The Butt. An amazing scientific discovery


That’s right. It isn’t just for trying to look like you aren’t looking at it, the rump has roles in society. It’s the mount point for the hinges that hold your legs(big fan). Your body’s counterweight and waste product pumping station. It’s the swivel point for your torso and it houses the largest muscle in the body(Sorry guys. I Googled it multiple times and can’t get the answer I’d hoped for), the Gluteus Maximus. Then there’s my favorite function. It allows the body to rest upon it while distributing your weight for maximum comfort. Knowing how luck runs in my world, this is naturally where the problem begins(I can, and probably do, use this sentence in just about every blog post)….

When used outside of manufacturer's specifications, the butt doesn’t always perform at peak efficiency(yeah, this could go really South from here but probably won’t. It’s morning and I’m not drinking). An example might be attempting to minimize the surface area of weight distribution when seated. Please refer to the below image and explanation of the problem.

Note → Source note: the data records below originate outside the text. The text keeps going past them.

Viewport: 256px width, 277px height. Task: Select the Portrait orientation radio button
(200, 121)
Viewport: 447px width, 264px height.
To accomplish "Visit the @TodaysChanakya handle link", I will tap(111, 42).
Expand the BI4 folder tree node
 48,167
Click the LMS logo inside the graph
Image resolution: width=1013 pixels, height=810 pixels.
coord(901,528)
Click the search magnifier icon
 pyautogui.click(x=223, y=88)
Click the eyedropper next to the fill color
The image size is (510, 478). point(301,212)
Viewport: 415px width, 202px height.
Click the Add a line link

In the picture on the left, you see a properly designed device that utilizes the weight distribution features of the posterior. The image on the right is a medieval torture device that is designed to cause discomfort, make you walk like a cowboy and the use of qualifies as an illegal act in 36 states(a fabricated metric). The latter image being the default interface point of my newest cross training toy….



Cycling seems rather fun but is also designed to test your level of comfort(or discomfort) in your own skin. A great example of this is the below image.



That’s about as outside as you will ever see me in those shorts. I could not make it out of the breezeway before declaring “F*** this”. I’ve been rockin’ a pair of running shorts on top for those ever since(For those who don't know, cycling shorts have padding in them to reduce the torture thus why I don't just forego them entirely).

I must admit, I find cycling to be pretty enjoyable. Put in just over 21 miles with my friend Rick yesterday. It’s not a bad workout, keeps you cooler than running, and certainly poops you out just as efficiently. This is a good cross-training choice for me because, let’s be honest, even I’d bet on me getting another running injury and this is a nice backup.